After passing the liver, the blood enters the heart which then pumps it throughout the system of tubes called arteries into all the crevices of the body. Every tissue is thus bathed constantly with circulating fluids which contain sugar and the other elements of nutrition in forms suitable for utilization.
The liberation of energy in the tissues.—In the blood itself, no important chemical transformation occurs. The food fragments are picked out of the blood by the tissues and in the living protoplasms of each tissue, those important changes occur which constitute the most essential processes of life. These are, first, the building up of new protoplasmic matter, namely, growth and tissue repair, and, second, the liberation of energy by further decomposition and final burning or oxidation. Again each step of transformation requires the aid of some energizer or catalyst. The presence of many of these catalysts is only surmised. Some of them, however, have been captured and their mysteries are exposed. Among these is thyroxin, which Kendall showed to be the chief product of the thyroid gland. Thyroxin sets the pace of life. The rate of oxygen utilization is governed largely by it, so that when the thyroid gland is destroyed or not functioning, as in some forms of goiter, energy transformation proceeds at a slower tempo.
Insulin a catalyst.—We come now to diabetes, a condition which results from the lack or deficiency of a catalyst called insulin. The function of insulin, it seems, is to prepare sugar for utilization.
Diabetes a lack of insulin.—In diabetes, sugar escapes utilization in whole or in part. As it circulates normally in the blood, it is locked up, so to speak, and is unavailable either for storage as glycogen, or for oxidation or other transformation. Its energy is sealed, and before it becomes available a lock must be turned. The key to this lock is insulin, and in the absence of this key the normal means by which sugar is removed from the blood are unavailing, and in consequence, the level of sugar in the blood rises, and sugar appears in the urine.
Symptoms of diabetes.—The symptoms of diabetes are due for the greater part to the accumulation in the blood and excretion in the urine of unused sugar. On leaving the body, sugar carries water with it. A diabetic patient may pass many quarts of urine daily. This is a phenomenon like the drying of meats or fish by salting them. Water is subtracted in such amounts that the body dries; even the skin becomes dry, and the tongue may cleave to the roof of the mouth. Furthermore, much otherwise available food energy is lost with sugar in the urine. As much as a pound of sugar may be passed in a day. Consequently, the tissues starve in the midst of plenty. The appetite, therefore, is sharpened, but the more the patient eats, the greater becomes the wastage of food energy, and the more severe the symptoms.

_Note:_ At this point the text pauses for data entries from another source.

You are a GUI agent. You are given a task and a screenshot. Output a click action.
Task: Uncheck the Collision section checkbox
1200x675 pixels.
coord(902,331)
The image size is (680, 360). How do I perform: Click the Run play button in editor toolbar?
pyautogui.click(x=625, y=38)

Acid poisoning.—This is not all or, by any means, the worst. It so happens that fat, which under suitable circumstances, is readily metabolized, fails to oxidize smoothly when less than a certain minimum of sugar is being used. The fats, it is said, burn in the fire of carbohydrates. If a perfectly normal person is deprived of carbohydrate and fed only fat and a little protein, certain products of incompleted combustion of fat will accumulate in the body. These substances are acetone, aceto-acetic acid, and the hydroxybutyric acid. Acetone is not very poisonous, nor is hydroxybutyric acid, but aceto-acetic acid behaves somewhat after the manner of the anesthetics like chloroform. If a person has diabetes of some severity, acetone bodies may arise even when carbohydrate is fed because only burning sugar prevents their formation, and in severe diabetes the carbohydrates fail to burn.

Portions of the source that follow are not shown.